> _Description of the task_
Reproduce word for word the part of the passage on the ADHD and sleep study that runs from "In a study consisting" up to and including "diagnosis of ADHD.".

> _Passage_
•••

In a study consisting of 180 participants, within the range of 17 to 45 years of age, it was found that those with higher ADHD traits were more likely to have experienced insomnia.
Conducted by Karolinska Institutet and released in Biological Psychiatry: Cognitive Science and Neuroimaging, the study included only participants with no past diagnosis of ADHD.
The participants were split into two groups, one of which slept with no disturbances, while the other group was deprived of sleep throughout the course of the study.
Following a night of either full sleep or sleep deprivation, tests were given to assess executive functions and emotional control among the participants.
The participants with high ADHD traits, researchers noticed, were more likely to have experienced sleep deprivation, greatly impairing performance in experimental tasks given during assessments.
“Our findings suggest that sleep deprivation affects cognitive conflict variability and that less stable performance in executive functioning may surface after sleep loss in vulnerable individuals characterized by subclinical symptoms of inattention,” according to the study’s authors.
“In conclusion, this study indicates that phenotypes with subclinical ADHD and emotional instability symptoms can help explain why some individuals show cognitive impairments after sleep loss, whereas others are hardly affected—a question that has not yet been resolved.”
The study was authored by Orestis Floros, John Axelsson, Rita Almedia, Lars Tigerströma, Mats Lekanderabc, Tina Sundelin, and Predrag Petrovic.

•••

> _Given information_
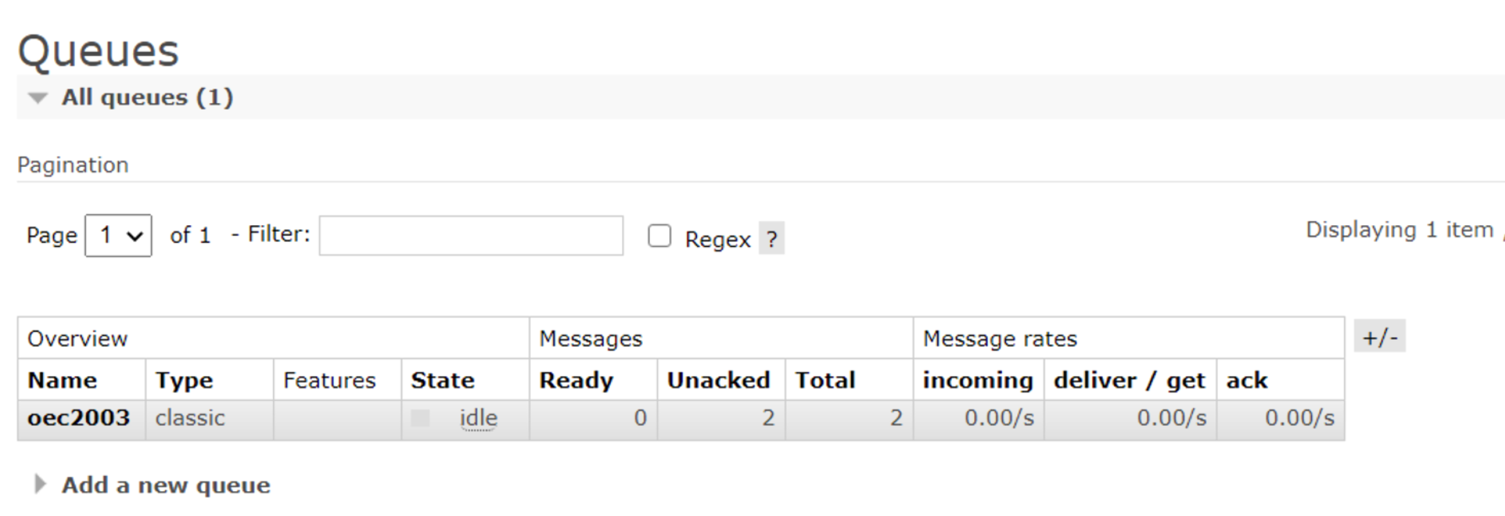Open the Page number dropdown
1505x516 pixels.
[118, 236]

•••

> _Response box_
In a study consisting of 180 participants, within the range of 17 to 45 years of age, it was found that those with higher ADHD traits were more likely to have experienced insomnia.
Conducted by Karolinska Institutet and released in Biological Psychiatry: Cognitive Science and Neuroimaging, the study included only participants with no past diagnosis of ADHD.